#### DATA SHOWN ####

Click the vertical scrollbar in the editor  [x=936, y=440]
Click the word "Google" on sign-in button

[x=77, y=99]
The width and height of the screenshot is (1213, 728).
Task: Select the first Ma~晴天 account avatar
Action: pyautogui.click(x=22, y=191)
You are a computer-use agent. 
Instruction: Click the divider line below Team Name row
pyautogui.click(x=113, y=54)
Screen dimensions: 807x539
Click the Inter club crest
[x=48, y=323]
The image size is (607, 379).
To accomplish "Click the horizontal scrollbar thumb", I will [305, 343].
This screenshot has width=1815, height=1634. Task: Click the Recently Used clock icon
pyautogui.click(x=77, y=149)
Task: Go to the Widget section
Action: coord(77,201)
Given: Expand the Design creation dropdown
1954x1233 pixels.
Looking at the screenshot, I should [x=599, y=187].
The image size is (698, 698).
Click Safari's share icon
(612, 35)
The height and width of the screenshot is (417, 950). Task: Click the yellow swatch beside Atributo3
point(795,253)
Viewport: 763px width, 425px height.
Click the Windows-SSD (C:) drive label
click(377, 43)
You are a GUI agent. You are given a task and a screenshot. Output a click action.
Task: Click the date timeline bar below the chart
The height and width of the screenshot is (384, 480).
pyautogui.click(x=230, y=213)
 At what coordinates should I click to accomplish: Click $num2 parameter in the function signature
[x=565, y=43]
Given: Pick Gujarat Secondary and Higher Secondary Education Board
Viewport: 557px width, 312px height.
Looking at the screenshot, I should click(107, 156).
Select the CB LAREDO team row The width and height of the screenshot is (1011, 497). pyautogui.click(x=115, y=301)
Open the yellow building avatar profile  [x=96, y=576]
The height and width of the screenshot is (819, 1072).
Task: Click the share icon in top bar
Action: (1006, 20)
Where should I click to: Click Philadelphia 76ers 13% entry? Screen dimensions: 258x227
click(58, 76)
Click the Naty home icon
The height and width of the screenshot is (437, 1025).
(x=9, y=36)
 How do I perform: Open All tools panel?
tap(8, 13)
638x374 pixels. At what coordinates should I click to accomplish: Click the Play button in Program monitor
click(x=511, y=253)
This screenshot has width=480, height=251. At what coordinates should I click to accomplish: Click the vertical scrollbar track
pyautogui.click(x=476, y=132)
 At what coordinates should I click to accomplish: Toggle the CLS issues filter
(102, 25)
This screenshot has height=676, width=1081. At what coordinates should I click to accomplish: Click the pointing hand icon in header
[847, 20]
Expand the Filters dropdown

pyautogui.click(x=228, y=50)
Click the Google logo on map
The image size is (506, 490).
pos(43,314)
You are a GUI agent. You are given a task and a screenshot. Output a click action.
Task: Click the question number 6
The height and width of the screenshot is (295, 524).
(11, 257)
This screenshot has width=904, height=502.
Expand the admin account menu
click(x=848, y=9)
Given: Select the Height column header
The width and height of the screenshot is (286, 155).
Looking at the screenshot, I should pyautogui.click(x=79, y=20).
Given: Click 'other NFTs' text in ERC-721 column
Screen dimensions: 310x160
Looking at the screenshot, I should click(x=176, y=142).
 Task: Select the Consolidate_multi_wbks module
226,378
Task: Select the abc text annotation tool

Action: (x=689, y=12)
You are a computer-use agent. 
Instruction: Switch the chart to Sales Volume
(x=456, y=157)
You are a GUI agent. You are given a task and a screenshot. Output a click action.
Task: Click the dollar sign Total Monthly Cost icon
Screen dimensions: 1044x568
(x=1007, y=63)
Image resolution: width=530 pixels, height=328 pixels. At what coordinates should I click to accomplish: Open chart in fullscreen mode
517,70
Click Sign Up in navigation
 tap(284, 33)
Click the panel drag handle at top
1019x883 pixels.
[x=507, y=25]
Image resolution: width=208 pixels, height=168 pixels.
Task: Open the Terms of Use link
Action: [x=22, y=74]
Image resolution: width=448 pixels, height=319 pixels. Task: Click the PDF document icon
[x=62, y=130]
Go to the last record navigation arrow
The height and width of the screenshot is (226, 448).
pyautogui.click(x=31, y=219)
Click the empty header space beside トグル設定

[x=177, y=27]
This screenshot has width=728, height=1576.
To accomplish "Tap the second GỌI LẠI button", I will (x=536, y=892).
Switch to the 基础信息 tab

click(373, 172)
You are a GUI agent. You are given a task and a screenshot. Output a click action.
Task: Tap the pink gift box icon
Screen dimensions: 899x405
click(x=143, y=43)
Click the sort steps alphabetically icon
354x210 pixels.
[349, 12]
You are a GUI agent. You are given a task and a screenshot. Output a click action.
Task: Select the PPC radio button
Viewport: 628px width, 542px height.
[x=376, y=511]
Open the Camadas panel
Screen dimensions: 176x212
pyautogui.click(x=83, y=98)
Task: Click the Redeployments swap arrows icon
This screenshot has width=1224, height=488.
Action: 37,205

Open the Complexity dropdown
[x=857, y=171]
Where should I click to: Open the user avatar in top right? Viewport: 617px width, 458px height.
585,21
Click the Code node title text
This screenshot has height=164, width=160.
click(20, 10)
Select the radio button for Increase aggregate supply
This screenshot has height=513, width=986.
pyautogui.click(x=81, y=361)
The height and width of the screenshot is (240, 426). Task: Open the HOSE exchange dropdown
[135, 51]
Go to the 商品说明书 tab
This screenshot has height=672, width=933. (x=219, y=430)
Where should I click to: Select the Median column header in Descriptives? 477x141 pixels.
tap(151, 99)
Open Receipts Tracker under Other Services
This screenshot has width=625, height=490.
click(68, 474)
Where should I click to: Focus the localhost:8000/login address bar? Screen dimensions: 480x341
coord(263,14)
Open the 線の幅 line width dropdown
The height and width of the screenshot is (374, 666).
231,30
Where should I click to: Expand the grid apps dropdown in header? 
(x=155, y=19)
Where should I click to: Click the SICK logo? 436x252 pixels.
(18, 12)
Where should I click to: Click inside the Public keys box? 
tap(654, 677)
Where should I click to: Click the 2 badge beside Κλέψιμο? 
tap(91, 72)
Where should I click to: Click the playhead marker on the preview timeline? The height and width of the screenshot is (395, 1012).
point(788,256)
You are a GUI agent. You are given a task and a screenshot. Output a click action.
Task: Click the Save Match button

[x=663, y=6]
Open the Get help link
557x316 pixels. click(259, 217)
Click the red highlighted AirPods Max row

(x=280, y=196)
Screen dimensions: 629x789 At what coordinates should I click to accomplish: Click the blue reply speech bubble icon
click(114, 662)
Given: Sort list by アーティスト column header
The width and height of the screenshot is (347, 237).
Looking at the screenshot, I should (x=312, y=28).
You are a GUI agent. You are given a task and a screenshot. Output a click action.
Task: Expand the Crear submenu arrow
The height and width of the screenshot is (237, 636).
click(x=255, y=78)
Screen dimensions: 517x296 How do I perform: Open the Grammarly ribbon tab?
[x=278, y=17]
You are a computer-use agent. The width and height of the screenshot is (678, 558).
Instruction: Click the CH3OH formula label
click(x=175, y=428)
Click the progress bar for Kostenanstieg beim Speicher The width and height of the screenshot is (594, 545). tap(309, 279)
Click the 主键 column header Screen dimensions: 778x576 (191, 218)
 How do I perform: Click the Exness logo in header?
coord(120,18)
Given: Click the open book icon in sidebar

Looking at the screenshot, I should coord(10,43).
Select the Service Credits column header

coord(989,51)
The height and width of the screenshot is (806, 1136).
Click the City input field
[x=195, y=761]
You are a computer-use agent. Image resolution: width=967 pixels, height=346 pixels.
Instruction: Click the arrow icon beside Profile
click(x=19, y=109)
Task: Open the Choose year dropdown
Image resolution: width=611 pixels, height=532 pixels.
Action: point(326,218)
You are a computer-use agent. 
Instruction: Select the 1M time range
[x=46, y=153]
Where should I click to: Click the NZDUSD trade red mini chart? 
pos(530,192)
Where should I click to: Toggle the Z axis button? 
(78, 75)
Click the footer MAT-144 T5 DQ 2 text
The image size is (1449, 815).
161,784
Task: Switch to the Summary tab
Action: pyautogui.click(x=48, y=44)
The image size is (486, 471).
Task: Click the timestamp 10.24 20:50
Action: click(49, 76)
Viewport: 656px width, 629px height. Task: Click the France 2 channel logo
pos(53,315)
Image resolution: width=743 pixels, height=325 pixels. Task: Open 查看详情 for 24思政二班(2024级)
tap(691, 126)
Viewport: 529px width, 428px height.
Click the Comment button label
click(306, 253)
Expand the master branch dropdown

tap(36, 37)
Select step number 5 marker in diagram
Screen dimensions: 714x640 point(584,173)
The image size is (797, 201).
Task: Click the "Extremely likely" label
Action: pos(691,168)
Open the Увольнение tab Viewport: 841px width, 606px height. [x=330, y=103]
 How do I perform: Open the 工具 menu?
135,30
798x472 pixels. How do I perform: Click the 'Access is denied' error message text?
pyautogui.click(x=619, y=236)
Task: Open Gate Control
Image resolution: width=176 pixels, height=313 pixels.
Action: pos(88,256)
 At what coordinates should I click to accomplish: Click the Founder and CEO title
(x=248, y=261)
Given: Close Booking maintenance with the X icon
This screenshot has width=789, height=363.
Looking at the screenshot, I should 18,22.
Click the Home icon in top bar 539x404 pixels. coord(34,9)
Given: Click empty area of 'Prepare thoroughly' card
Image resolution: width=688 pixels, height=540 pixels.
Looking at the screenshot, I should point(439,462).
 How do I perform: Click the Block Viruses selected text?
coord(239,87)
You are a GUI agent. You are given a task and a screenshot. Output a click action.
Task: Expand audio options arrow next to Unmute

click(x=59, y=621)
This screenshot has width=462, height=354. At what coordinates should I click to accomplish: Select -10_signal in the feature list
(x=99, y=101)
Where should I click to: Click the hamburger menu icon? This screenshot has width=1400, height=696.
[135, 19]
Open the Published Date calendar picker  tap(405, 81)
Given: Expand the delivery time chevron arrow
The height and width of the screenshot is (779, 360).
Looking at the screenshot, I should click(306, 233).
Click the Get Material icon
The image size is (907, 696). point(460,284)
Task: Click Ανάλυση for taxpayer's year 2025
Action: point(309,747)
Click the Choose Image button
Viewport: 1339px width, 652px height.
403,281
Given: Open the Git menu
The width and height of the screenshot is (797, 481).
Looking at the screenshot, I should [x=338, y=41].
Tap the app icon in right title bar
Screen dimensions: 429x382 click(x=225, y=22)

####

DESCRIPTION OF THE TASK: What you return should be the lines from the beginning of the records through the one that contains "Given: Expand the Design creation dropdown", repeated exactly and with no additions.

ANSWER SPACE:
Click the vertical scrollbar in the editor  [x=936, y=440]
Click the word "Google" on sign-in button

[x=77, y=99]
The width and height of the screenshot is (1213, 728).
Task: Select the first Ma~晴天 account avatar
Action: pyautogui.click(x=22, y=191)
You are a computer-use agent. 
Instruction: Click the divider line below Team Name row
pyautogui.click(x=113, y=54)
Screen dimensions: 807x539
Click the Inter club crest
[x=48, y=323]
The image size is (607, 379).
To accomplish "Click the horizontal scrollbar thumb", I will [305, 343].
This screenshot has width=1815, height=1634. Task: Click the Recently Used clock icon
pyautogui.click(x=77, y=149)
Task: Go to the Widget section
Action: coord(77,201)
Given: Expand the Design creation dropdown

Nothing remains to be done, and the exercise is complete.